==== Document section ====
The above is supported by historical evidence. From the 1970s, after the US dropped the gold standard and ran loose monetary policy, inflation surged, and so did gold prices. Similarly, during the QE (quantitative easing) periods post-2008 and during the Covid-19 pandemic, gold prices rose in tandem with money supply expansion.
In conclusion, gold prices reflect expectations about inflation, which are linked to monetary policy and money supply growth. We argue that it is possible to see gold as a thermometer for the credibility and stability of fiat currency, as explained by Friedman’s theory. And as a thermometer, it does indicate when it gets “too hot” or “too cold”.
Let’s now look at Chart 5, which tracks changes in global broad money supply (after the end of the Bretton Woods system in 1971) against both gold prices and the aggregate value of gold holdings (calculated by multiplying price by total gold held). And voila, gold prices move broadly in tandem with money supply growth, except during times of elevated inflation and crisis.
As a thermometer, it is also warning that the current gold price is “too hot”.
Yes, at times of excessive uncertainties and fear, demand may well continue to rise — pushing gold prices even higher, especially since production is limited (inelastic supply). But so too the downside risks, as gold prices move further and further from the long-term trend to global money supply. We bought the gold ETF, GLDM for our Absolute Returns Portfolio back in March 2025 — and we are NOT adding to it.
If, however, you are still inclined to chase this gold rally, we would advise you to buy the gold-backed ETFs rather than physical gold (coins, beans and so on). Why? Because of the premium charged by most retailers for manufacturing, distribution and dealer margins. Chart 6 shows a sample of current retail gold prices, averaging RM560 per gram versus spot price of RM460 per gram. Selling the physical gold back to these retailers will also entail a big discount to spot prices. In other words, gold prices would have to appreciate by a lot more for one to make any gain. Buying gold-backed ETFs is a lot more cost efficient (minimal premium over spot prices). If affordability is a concern, the smallest amount one can invest in ETF is even lower — for example, one lot of GLDM will cost less than RM300 (including transaction fees). And why not gold miners? The higher leverage implied in investing in miners versus gold ETFs at a time of elevated risks simply means taking on even more excessive risks.
====
*Your instructions*. Please reproduce the stretch of the gold prices text from "In conclusion, gold" through "inflation and crisis.". The records have no connection to the text.
==== Listed entries ====
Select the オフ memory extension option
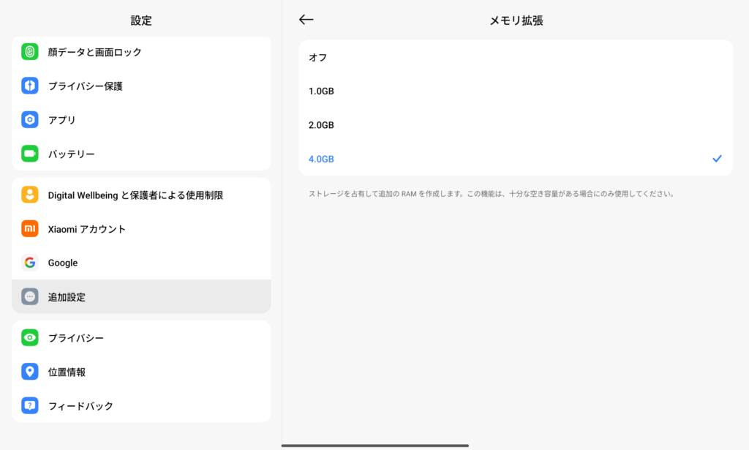 (516, 57)
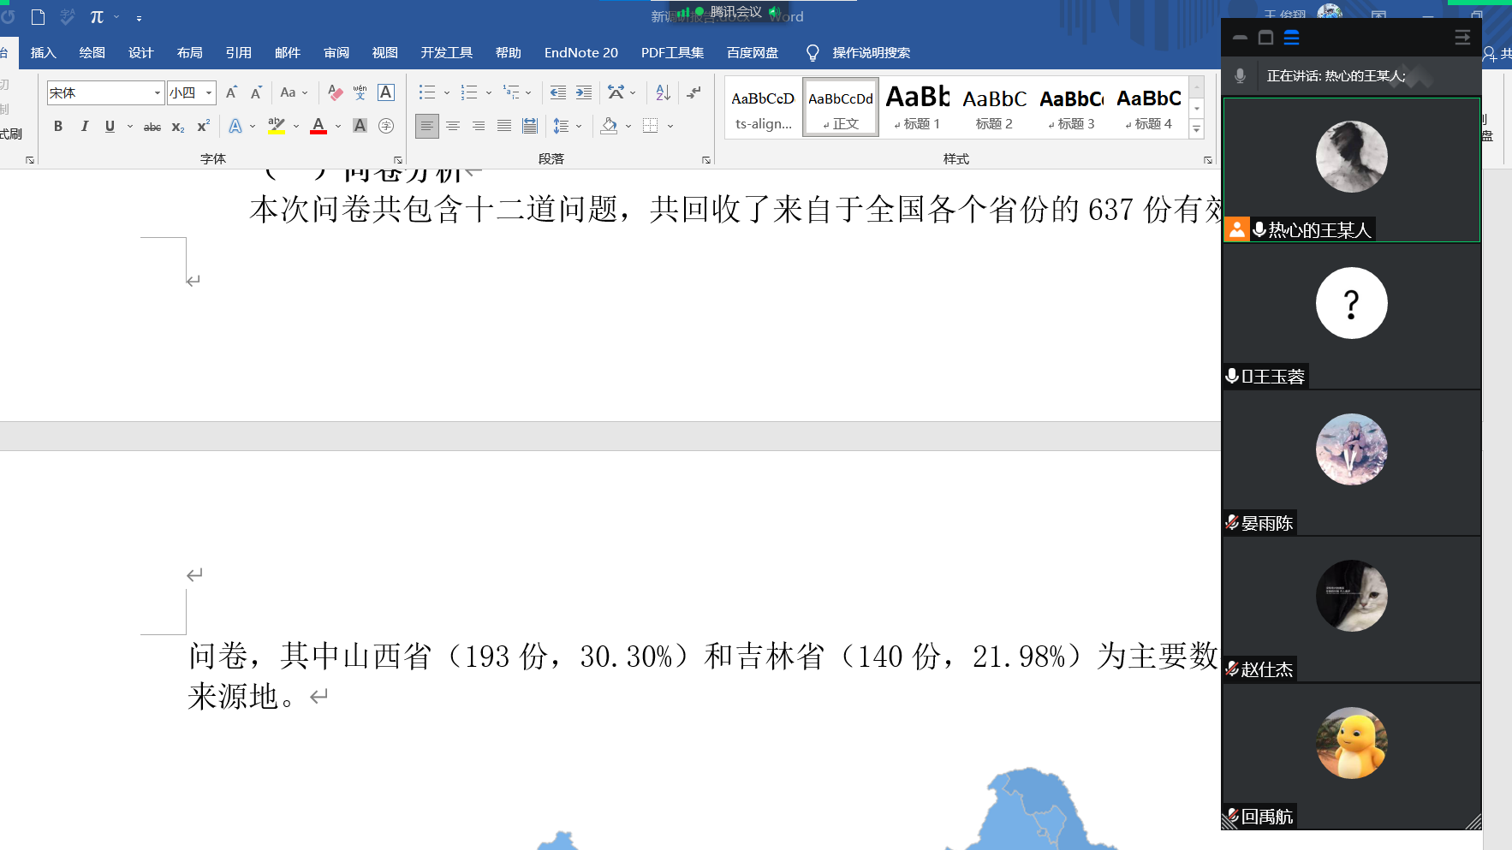Image resolution: width=1512 pixels, height=850 pixels.
Task: Open the font name dropdown showing 宋体
Action: [x=158, y=92]
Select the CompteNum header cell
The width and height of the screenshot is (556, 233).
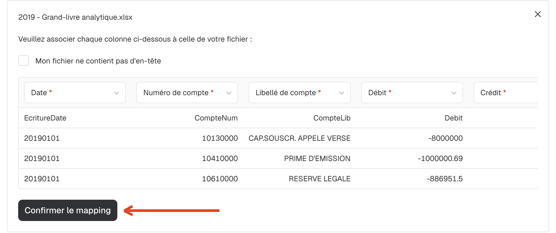pyautogui.click(x=216, y=118)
====
*Answer*.
In conclusion, gold prices reflect expectations about inflation, which are linked to monetary policy and money supply growth. We argue that it is possible to see gold as a thermometer for the credibility and stability of fiat currency, as explained by Friedman’s theory. And as a thermometer, it does indicate when it gets “too hot” or “too cold”.
Let’s now look at Chart 5, which tracks changes in global broad money supply (after the end of the Bretton Woods system in 1971) against both gold prices and the aggregate value of gold holdings (calculated by multiplying price by total gold held). And voila, gold prices move broadly in tandem with money supply growth, except during times of elevated inflation and crisis.